Проводив невысокого щуплого таджика до двери, Лидия вернулась в кухню и растерянно огляделась. В раковине громоздились немытые тарелки, на столе и на полу валялись какие-то крошки… В большой комнате было почище, но разобранная постель некрасиво выставила на обозрение скомканное и смятое белье, и экран телевизора отсвечивал пушистым слоем пыли. Она не помнила, когда убиралась или меняла белье в последний раз… Только за дверью в комнату Ники царили порядок и прохладный полумрак. Все вещи лежали на своих местах, линолеум был чисто вымыт, кровать – аккуратно заправлена, на столе стояла фотография с траурной лентой. Тут Лидия с маниакальным упорством мыла и протирала каждый уголок ежевечерне, словно все еще ждала, что Ника вот-вот вернется…
Позвонив Маринке, которая замещала ее в теплице, Лидия договорилась, что они с мужем отвезут ее вечером в «цыганский дом», и неохотно, будто по обязанности, взяла в руки тряпку… Пусть они разошлись, но приводить в неубранный дом кого бы то ни было, даже бывшего мужа, не годилось. Она даже испытала запоздалый стыд перед Холиком, перед Галиной и Никиным пареньком, Сережей, за то, что они видели все это безобразие. Устыдилась и удивилась. Не все ее чувства умерли. Что-то кроме ненависти к убийце еще оставалось.
Женя Стрельникова металась по большой спальне, курсируя от гардеробной к распахнутой пасти огромного чемодана, который был разложен на супружеской кровати.
– А костюм?
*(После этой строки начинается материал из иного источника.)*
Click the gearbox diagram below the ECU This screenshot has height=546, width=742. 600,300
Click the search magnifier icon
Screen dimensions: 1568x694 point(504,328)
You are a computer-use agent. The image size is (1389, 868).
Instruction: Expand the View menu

Второй костюм брать будешь? – крикнула она мужу, сидевшему в столовой.
– Мне и первый не слишком нужен, Женюшка, – сипло отозвался шестидесятитрехлетний Григорий, привычно объединяя имя молодой жены с ее статусом. – Куда мне там ходить? Нарядят в больничную рубашку, вот и все одежки.
Он тяжело, с присвистом дышал и недовольно разглядывал свою руку – бледную, со вздувшимися венами. «Нет, – подумал Григорий, – все правильно. Больше тянуть уже нельзя».
Операцию по аортокоронарному шунтированию ему предлагали сделать уже лет пять, но Стрельников отчаянно сопротивлялся. Как только воображение рисовало открытую грудную клетку и слабо трепещущее сердце – его сердце, – из глубины существа поднимался внутренний протест. Но, если быть честным, это был просто страх. Он боялся умереть на операционном столе, так и не поняв, что умирает.
«Угу, – пробилась в мысли горькая ирония, – зато теперь-то ты прекрасно это понимаешь. И умираешь каждую минуту».
– Гриш, какую футболку, эту или вот эту? – появилась на пороге Женя.
Григорий улыбнулся:
– Обе давай. И костюм, – внезапно добавил он. – Будет в чем домой везти, если что-то пойдет не так.
Женя вспыхнула, замахнулась вешалками. Футболки взметнули рукава, как будто ожили и тоже выразили свое негодование.
– Я тебе покажу «не так»! Даже думать не смей на эту тему!
Она развернулась и исчезла в спальне.
Григорий тяжело вздохнул. Молодость не желает думать о смерти. Евгении было двадцать восемь, на два года меньше, чем Стасу, его сыну от первого брака. Когда они решили пожениться, это вызвало массу пересудов и кучу домыслов. Если бы кто-то осмелился, покрутил бы пальцем у виска прямо перед ним, но Гриша был уверен – крутили, и многие, у него за спиной. Седина в бороду… Что же, может, и так, но два последних года стали едва ли не самыми спокойными и счастливыми в его жизни. Женя, назло всем сплетням, искренне любила, и Григорий тихо и умиленно удивлялся: за что же ему под конец жизни выдали такое вот счастье?
– Так, господин Стрельников, – вошла она в столовую, – вещи собраны, документы – в кейсе, машина через пятнадцать минут. Может, чайку? На дорожку?
– Нет, птичка моя хлопотливая, – покачал головой Григорий. – Присядь-ка рядышком.
Женя придвинула стул и села. Нежно взяла его лицо в ладони, теплые, с тонкой розовой кожей, на которых он губами изучил каждую линию, и серьезно посмотрела в глаза:
– Гриша, не фокусничай там, ладно? Я прилечу двадцатого июля, так что во время операции и после буду рядом. И не волнуйся – ничего плохого не случится. Просто не может случиться.